La semana, que había
empezado de viernes, cerraba el ciclo de lunes. Como siempre por la mañana, ya
andaba tarde. Y aún le faltaba peinarse.
Peinarse.
Hacía tiempo que había
hecho las paces con su pelo y, desde unos años atrás, incluso le gustaba; ahora
le parecía, además, que permitía muchas posibilidades de cambio sin necesidad
de dedicarle demasiado esfuerzo.
Ya tenía decidido el
aspecto que le daría ese día. Sería el mismo de aquella vez; cuando su amiga le había comentado lo
estupendo que le quedaba.
Por eso entró en el
baño con tranquilidad, puso el tapón al lavabo, abrió el grifo, cogió el peine
y, con mano y peine colgados en el espacio, se miró -y se vio- al otro lado. No
se encontró especialmente guapa, ni fea, ni distinta. Se encontró ella misma. Sin
pensar mucho lo que decía, le soltó al otro lado del espejo: este es todo tu equipaje.
Cerró el grifo y
empezó a mojar el peine pasándolo por el pelo cada vez; primero la mitad
izquierda, después la derecha, a continuación todo junto, sintiendo cómo iba
tomando la forma que ella deseaba a medida que se humedecía. Muy despacio,
disfrutando cada vez que, mecánicamente, repetía los movimientos precisos.

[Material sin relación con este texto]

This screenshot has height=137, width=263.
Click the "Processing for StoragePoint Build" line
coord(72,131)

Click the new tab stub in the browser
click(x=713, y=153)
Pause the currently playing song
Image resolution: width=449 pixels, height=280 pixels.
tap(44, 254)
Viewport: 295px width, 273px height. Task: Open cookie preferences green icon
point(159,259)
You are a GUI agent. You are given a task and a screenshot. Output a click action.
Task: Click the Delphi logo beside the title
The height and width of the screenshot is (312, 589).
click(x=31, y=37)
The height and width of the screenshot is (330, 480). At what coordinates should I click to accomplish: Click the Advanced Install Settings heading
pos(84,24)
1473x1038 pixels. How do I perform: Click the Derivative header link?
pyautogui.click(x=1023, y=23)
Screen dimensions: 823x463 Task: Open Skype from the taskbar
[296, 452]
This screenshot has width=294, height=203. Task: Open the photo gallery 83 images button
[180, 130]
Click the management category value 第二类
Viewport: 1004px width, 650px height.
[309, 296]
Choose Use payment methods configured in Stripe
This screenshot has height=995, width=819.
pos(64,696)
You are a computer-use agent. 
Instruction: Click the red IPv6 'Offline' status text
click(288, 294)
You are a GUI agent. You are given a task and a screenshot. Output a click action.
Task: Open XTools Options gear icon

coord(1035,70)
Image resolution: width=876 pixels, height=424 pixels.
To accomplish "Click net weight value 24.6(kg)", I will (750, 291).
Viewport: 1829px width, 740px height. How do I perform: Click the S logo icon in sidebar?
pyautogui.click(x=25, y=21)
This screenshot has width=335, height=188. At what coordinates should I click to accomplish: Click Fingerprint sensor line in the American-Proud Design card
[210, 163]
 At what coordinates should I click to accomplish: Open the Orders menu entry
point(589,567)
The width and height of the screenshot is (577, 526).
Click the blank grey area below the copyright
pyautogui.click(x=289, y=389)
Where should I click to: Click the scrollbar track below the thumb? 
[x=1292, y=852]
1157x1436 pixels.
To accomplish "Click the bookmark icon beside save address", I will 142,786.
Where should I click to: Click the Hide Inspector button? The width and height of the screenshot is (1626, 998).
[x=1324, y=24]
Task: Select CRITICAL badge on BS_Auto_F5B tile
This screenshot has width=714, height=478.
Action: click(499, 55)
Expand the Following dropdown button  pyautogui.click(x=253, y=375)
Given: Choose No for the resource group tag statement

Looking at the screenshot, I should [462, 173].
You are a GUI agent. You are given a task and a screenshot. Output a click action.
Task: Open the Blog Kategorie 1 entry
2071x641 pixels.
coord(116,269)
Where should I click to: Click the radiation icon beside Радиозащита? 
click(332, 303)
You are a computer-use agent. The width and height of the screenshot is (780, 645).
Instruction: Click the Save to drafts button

Entendió el placer de damas cepillando largas cabelleras, una y otra vez, antes de acostarse.
Entendió el placer de damas cepillando largas cabelleras, una y otra vez, antes de acostarse.
Pensó entonces en
viejas historias. En todas las veces que le habían hecho los mismos comentarios
sobre su pelo, hasta conseguir que ella también lo odiara.
Sintió una dulce
venganza sin remordimientos. Volvió a llevar el peine hasta el lavabo.
Sonrió.
Es lo bueno de crecer, aprendes a quererte... incluso a gustarte.